To do - For the records below, print the lines from the line with "The width and height of the screenshot is (1417, 778)." through the line with "640x360 pixels." exactly as written; include both end lines and exclude the rest.

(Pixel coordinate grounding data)
◇ ◇ ◇

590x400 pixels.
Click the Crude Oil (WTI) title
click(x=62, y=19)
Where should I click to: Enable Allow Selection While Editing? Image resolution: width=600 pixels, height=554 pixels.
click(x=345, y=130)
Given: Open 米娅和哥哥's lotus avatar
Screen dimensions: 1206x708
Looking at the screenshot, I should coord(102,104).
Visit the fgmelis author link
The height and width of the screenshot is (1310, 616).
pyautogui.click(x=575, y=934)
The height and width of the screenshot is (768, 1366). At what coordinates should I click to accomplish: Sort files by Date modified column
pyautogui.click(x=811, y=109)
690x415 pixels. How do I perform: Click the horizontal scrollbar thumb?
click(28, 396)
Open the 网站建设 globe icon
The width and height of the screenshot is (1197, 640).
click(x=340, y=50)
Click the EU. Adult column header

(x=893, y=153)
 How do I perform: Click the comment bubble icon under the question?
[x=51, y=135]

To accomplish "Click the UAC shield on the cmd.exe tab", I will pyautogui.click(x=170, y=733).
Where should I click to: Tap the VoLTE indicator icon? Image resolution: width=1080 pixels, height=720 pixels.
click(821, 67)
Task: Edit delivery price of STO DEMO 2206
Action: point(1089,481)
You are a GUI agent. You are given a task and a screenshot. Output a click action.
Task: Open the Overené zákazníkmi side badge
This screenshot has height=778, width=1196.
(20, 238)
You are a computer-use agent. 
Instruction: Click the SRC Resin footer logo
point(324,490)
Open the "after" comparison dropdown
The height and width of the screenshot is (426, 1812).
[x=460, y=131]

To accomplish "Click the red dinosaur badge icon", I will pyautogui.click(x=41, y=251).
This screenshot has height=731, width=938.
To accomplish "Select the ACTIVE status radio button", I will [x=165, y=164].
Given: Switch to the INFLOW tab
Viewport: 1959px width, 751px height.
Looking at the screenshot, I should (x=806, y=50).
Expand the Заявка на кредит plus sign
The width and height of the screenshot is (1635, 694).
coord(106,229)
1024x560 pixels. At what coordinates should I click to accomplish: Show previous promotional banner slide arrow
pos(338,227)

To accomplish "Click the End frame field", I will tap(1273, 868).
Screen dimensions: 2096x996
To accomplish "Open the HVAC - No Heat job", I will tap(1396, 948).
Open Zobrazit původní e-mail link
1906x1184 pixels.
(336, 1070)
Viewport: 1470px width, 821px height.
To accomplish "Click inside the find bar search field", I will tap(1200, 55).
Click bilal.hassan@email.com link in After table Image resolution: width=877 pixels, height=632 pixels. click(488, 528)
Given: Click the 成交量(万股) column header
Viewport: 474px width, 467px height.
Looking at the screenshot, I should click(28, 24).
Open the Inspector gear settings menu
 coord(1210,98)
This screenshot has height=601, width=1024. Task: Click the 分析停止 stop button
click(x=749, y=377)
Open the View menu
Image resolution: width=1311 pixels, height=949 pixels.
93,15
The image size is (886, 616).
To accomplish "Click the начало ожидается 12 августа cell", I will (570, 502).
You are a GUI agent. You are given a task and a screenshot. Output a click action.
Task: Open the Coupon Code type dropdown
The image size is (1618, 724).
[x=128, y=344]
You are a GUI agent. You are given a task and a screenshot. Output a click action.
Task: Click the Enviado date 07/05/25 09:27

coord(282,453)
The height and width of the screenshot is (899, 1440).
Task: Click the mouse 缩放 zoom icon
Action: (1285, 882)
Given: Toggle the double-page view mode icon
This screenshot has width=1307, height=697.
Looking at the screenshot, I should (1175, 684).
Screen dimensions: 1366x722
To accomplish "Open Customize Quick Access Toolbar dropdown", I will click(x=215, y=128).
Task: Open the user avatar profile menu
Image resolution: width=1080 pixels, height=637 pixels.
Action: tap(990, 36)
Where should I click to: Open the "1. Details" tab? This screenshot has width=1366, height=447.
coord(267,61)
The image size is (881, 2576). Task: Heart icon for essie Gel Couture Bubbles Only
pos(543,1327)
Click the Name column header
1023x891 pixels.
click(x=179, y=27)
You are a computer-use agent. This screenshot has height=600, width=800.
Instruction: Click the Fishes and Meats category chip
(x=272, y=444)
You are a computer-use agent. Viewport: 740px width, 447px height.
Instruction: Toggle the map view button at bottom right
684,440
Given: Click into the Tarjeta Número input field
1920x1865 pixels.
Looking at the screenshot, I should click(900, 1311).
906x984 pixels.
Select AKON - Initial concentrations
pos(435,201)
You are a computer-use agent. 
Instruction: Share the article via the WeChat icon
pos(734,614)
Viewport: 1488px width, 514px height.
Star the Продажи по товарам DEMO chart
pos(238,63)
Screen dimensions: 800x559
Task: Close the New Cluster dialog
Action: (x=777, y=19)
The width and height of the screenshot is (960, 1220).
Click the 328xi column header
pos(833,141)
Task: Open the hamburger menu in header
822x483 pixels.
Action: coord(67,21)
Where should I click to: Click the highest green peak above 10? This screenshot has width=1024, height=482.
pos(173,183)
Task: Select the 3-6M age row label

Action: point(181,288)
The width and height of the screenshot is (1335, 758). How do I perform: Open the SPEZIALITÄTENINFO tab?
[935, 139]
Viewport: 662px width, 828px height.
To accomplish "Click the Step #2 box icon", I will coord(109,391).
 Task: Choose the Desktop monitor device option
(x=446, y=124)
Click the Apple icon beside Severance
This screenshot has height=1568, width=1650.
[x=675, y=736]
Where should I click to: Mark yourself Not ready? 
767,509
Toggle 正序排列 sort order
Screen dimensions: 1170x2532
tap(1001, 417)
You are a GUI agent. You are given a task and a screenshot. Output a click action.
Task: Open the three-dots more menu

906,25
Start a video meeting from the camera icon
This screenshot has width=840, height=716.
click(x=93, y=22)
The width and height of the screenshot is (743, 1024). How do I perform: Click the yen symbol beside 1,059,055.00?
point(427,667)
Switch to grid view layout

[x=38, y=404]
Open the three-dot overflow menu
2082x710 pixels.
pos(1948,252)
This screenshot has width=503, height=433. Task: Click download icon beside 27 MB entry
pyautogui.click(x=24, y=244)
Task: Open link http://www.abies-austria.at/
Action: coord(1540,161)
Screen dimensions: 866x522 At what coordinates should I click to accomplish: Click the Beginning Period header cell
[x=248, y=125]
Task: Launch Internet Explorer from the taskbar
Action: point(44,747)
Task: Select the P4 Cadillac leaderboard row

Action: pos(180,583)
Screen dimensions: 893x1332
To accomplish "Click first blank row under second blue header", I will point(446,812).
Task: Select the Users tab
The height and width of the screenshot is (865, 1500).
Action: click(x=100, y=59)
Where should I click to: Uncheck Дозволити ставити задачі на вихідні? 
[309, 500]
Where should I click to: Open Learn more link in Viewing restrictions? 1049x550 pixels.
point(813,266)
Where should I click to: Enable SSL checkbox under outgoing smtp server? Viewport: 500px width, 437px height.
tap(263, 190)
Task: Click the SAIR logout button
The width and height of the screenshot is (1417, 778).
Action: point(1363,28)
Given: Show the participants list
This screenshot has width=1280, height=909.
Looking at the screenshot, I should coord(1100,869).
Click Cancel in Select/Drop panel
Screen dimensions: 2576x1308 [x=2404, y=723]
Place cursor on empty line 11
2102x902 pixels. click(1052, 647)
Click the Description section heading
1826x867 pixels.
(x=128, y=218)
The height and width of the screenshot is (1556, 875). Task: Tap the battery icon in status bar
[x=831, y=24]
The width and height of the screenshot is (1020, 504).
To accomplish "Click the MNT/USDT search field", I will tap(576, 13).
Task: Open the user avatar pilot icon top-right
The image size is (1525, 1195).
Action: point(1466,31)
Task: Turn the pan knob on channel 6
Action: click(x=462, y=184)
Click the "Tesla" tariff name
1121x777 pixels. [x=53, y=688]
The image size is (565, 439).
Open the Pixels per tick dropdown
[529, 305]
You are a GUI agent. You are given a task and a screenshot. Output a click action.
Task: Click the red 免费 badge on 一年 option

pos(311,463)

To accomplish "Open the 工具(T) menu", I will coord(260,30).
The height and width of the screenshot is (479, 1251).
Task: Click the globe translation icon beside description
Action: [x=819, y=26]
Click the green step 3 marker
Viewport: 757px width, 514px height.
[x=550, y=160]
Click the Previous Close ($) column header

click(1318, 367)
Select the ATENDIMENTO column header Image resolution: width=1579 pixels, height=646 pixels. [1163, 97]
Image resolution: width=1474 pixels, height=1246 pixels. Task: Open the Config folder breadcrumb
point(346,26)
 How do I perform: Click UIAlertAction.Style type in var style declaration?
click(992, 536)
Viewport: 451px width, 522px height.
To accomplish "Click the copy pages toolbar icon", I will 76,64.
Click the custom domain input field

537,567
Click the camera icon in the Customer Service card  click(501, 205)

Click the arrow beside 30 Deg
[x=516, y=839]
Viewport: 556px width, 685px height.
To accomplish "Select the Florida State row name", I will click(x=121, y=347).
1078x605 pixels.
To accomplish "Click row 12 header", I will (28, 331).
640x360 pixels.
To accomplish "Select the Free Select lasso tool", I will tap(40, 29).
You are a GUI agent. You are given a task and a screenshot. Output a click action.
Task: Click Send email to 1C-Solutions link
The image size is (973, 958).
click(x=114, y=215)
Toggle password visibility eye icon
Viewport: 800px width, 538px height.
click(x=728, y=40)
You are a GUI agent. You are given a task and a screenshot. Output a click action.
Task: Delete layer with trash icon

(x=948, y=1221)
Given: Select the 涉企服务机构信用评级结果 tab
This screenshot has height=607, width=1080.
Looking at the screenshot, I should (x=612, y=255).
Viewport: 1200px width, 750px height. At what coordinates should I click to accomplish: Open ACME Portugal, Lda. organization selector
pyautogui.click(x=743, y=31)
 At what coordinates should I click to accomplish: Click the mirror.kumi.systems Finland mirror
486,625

◇ ◇ ◇

Exercise output -
The width and height of the screenshot is (1417, 778).
Action: point(1363,28)
Given: Show the participants list
This screenshot has width=1280, height=909.
Looking at the screenshot, I should coord(1100,869).
Click Cancel in Select/Drop panel
Screen dimensions: 2576x1308 [x=2404, y=723]
Place cursor on empty line 11
2102x902 pixels. click(1052, 647)
Click the Description section heading
1826x867 pixels.
(x=128, y=218)
The height and width of the screenshot is (1556, 875). Task: Tap the battery icon in status bar
[x=831, y=24]
The width and height of the screenshot is (1020, 504).
To accomplish "Click the MNT/USDT search field", I will tap(576, 13).
Task: Open the user avatar pilot icon top-right
The image size is (1525, 1195).
Action: point(1466,31)
Task: Turn the pan knob on channel 6
Action: click(x=462, y=184)
Click the "Tesla" tariff name
1121x777 pixels. [x=53, y=688]
The image size is (565, 439).
Open the Pixels per tick dropdown
[529, 305]
You are a GUI agent. You are given a task and a screenshot. Output a click action.
Task: Click the red 免费 badge on 一年 option

pos(311,463)

To accomplish "Open the 工具(T) menu", I will coord(260,30).
The height and width of the screenshot is (479, 1251).
Task: Click the globe translation icon beside description
Action: [x=819, y=26]
Click the green step 3 marker
Viewport: 757px width, 514px height.
[x=550, y=160]
Click the Previous Close ($) column header

click(1318, 367)
Select the ATENDIMENTO column header Image resolution: width=1579 pixels, height=646 pixels. [1163, 97]
Image resolution: width=1474 pixels, height=1246 pixels. Task: Open the Config folder breadcrumb
point(346,26)
 How do I perform: Click UIAlertAction.Style type in var style declaration?
click(992, 536)
Viewport: 451px width, 522px height.
To accomplish "Click the copy pages toolbar icon", I will 76,64.
Click the custom domain input field

537,567
Click the camera icon in the Customer Service card  click(501, 205)

Click the arrow beside 30 Deg
[x=516, y=839]
Viewport: 556px width, 685px height.
To accomplish "Select the Florida State row name", I will click(x=121, y=347).
1078x605 pixels.
To accomplish "Click row 12 header", I will (28, 331).
640x360 pixels.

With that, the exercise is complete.